Know more, remember more
Know yourself, grow yourself
Use your learning, develop your skills
Our whole school curriculum is designed to ensure that our children know more, that this knowledge is retained and built upon as they progress throughout the year and their time in school, providing a solid base of knowledge which underpins everything the children do. The curriculum supports the development of the pupil as a whole, supporting confidence and resilience as well as allowing children to develop their emotional literacy. We aim to excite, inspire and engage our children, allowing them to apply their knowledge and skills confidently in a range of situations.
We make our curriculum accessible for those with disabilities or special educational needs by complying with our duties in the Equality Act 2010 and the Special Educational Needs and Disability Regulations 2014.
Please click on the buttons below for our curriculum intent which expands upon our core aim.
If anyone wishes to find out any more additional information about our curriculum, please contact the school office and speak to one of our friendly team on 01782 528261.
What is Cultural Capital?
Cultural capital is the accumulation of knowledge, behaviours, and skills that a pupil can draw upon and which demonstrates their cultural awareness, knowledge and competence.
It is one of the key ingredients a pupil will draw upon to be successful in society, their career and the world of work.
Cultural capital gives a pupil power. It helps them achieve goals and become successful.

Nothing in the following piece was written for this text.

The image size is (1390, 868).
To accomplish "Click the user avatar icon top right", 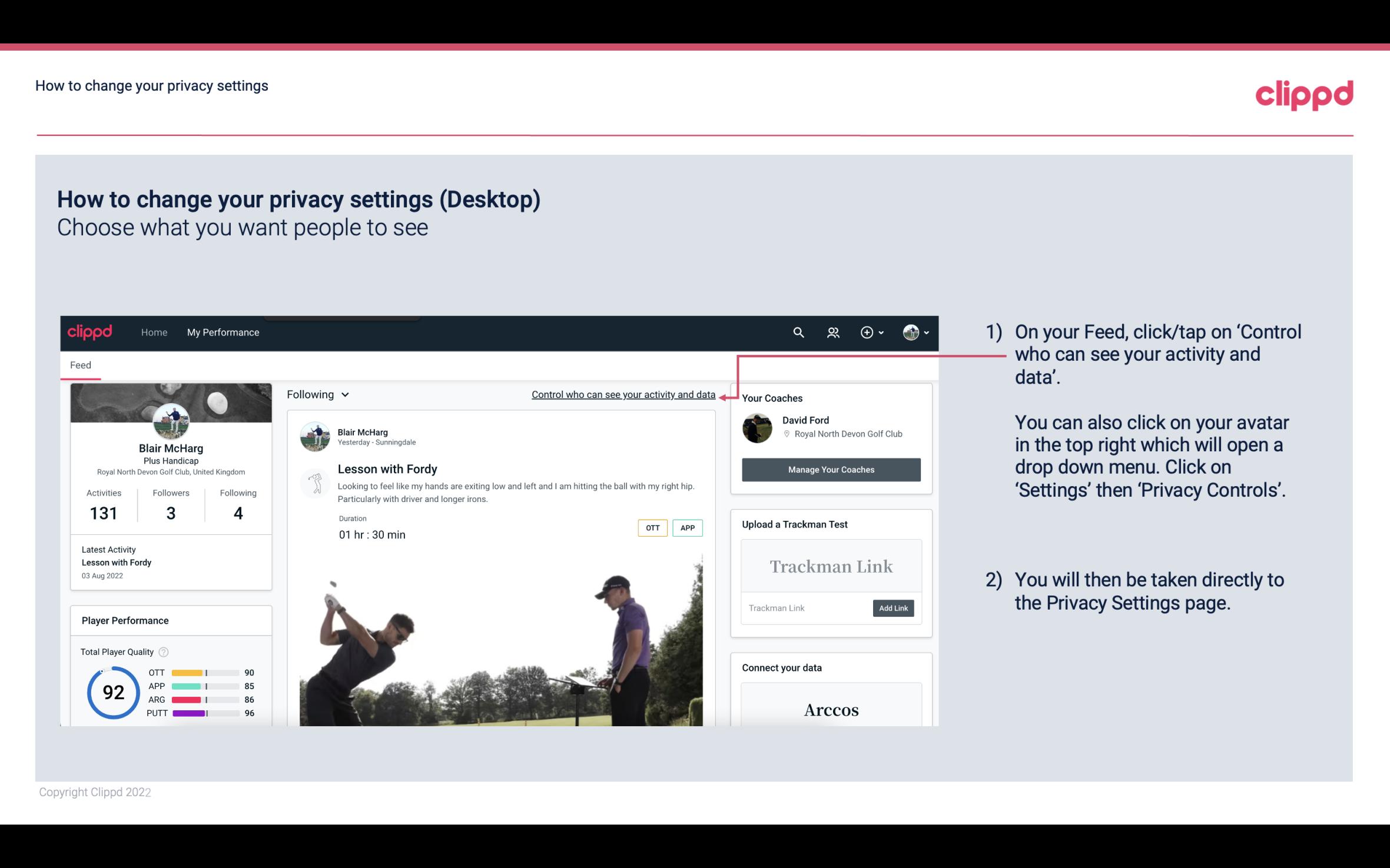I will click(x=909, y=332).
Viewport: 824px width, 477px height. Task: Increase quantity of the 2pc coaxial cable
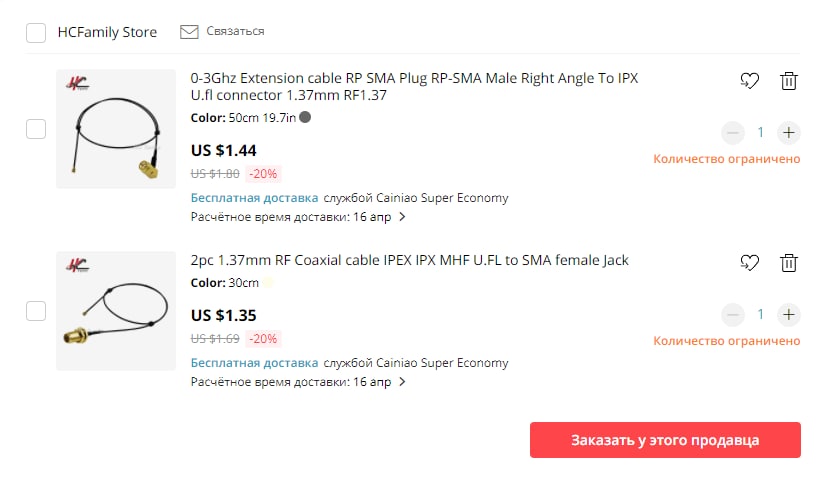pyautogui.click(x=788, y=314)
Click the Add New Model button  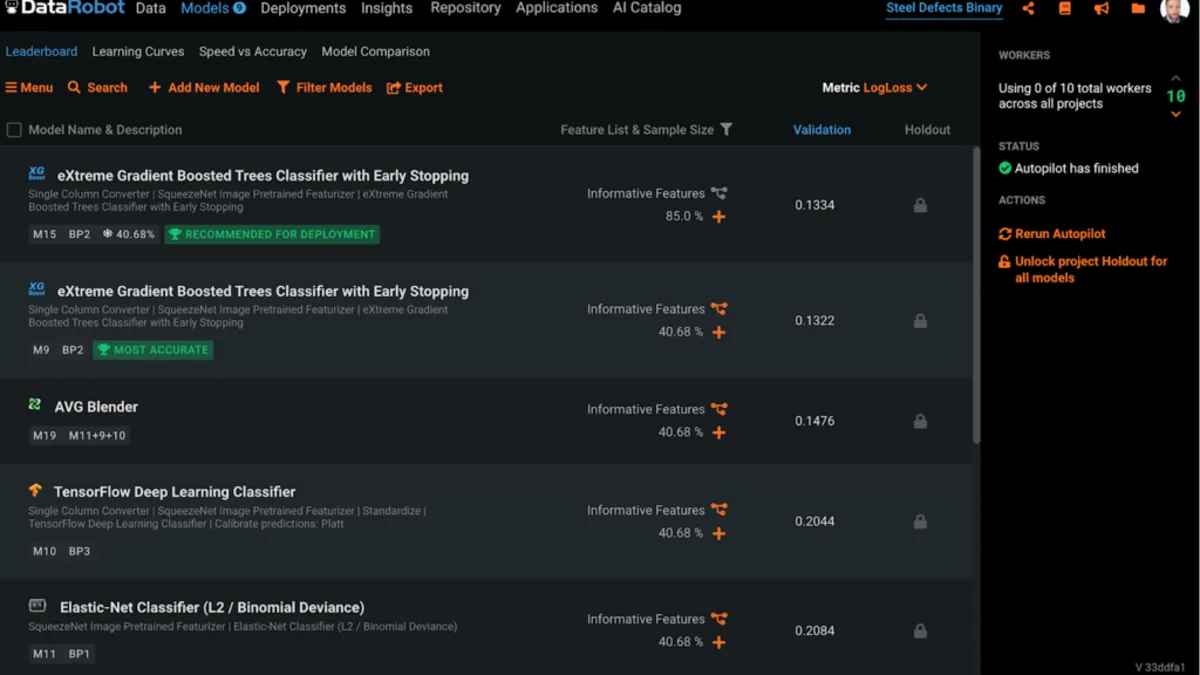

Cultural capital is having assets that give pupils the desire to aspire and achieve social mobility whatever their starting point.
How do we promote it?
We recognise that for pupils to aspire and be successful academically and in the wider areas of their lives, they need to be given rich and sustained opportunities to develop their cultural capital.
Each subject taught within the school day makes its own contribution to pupils’ cultural capital development.
Our curriculum aims to combine knowledge with experience and judgement on what pupils see.
The three elements that the Oxford Dictionary uses to define wisdom.
Pupils participate in a wealth of trips, visits and experiences, supported by a wide range of extra-curricular clubs.
Examples of enrichment experiences at
Saint Nathaniel's Academy
Squirrel Lodge: The Sensory Story Teller
Nursery: Westport Lake
Reception: Amerton Farm & Prestatyn
Year 1: Pet Shop & Stafford Castle
Year 2: Chester Zoo
Year 3: Tatton Park
Year 4: Peak Wildlife Park
Year 5: National Memorial Arboretum
Year 6: Bala Lake
How do we know that our curriculum is having the desired impact?
Become more knowledgeable.
Have higher levels of confidence in delivering all areas of the curriculum.
Can give senior leaders and subject leaders feedback about what is working well.
Have an accurate understanding of how children are coping with the content of the curriculum (The curriculum is pitched to be appropriately challenging. Therefore, if teachers know that children are coping well and can demonstrate their understanding, then we know it is working and that children are making progress).
Teach consistently well, applying sound pedagogical practices in all lessons.
Plan coherent learning journeys based on the unit overviews.
Seek support from subject leads when they are less confident.
Can talk confidently about their learning, using correct terminology and can articulate how their learning within a subject, builds on previous learning.
Are enthused and interested in a wide range of curriculum areas.
Can talk about the subject specific characteristics of subjects and the disciplines associated with them.
Demonstrate strong learning behaviours in all lessons.
Can all access, enjoy and make progress within the curriculum, regardless of their starting point.
Demonstrates that they take pride in what they produce.
Reflects the same amount of effort in all subject areas.
Captures their increasing understanding of key skills and crucial knowledge within each subject area.
Illustrates their developing understanding of the disciplines and key terminology of each subject.
Demonstrates a coherent teaching sequence has taken place within each unit of work.
Illustrates a developing fluency in the use of technology as a learning tool.
Visitors and Governors
Give us positive feedback about pupil engagement and behaviour in lessons.
Comment on the high quality learning that they see.
Report that leaders are clear about strengths and weaknesses and have clear plans to address areas for development.
Parents and Carers
Give us positive feedback about their children’s attitudes to school.
Share examples of when their children have been enthused by the curriculum (e.g they have been talking about learning at home or carrying out their own research because of their interest).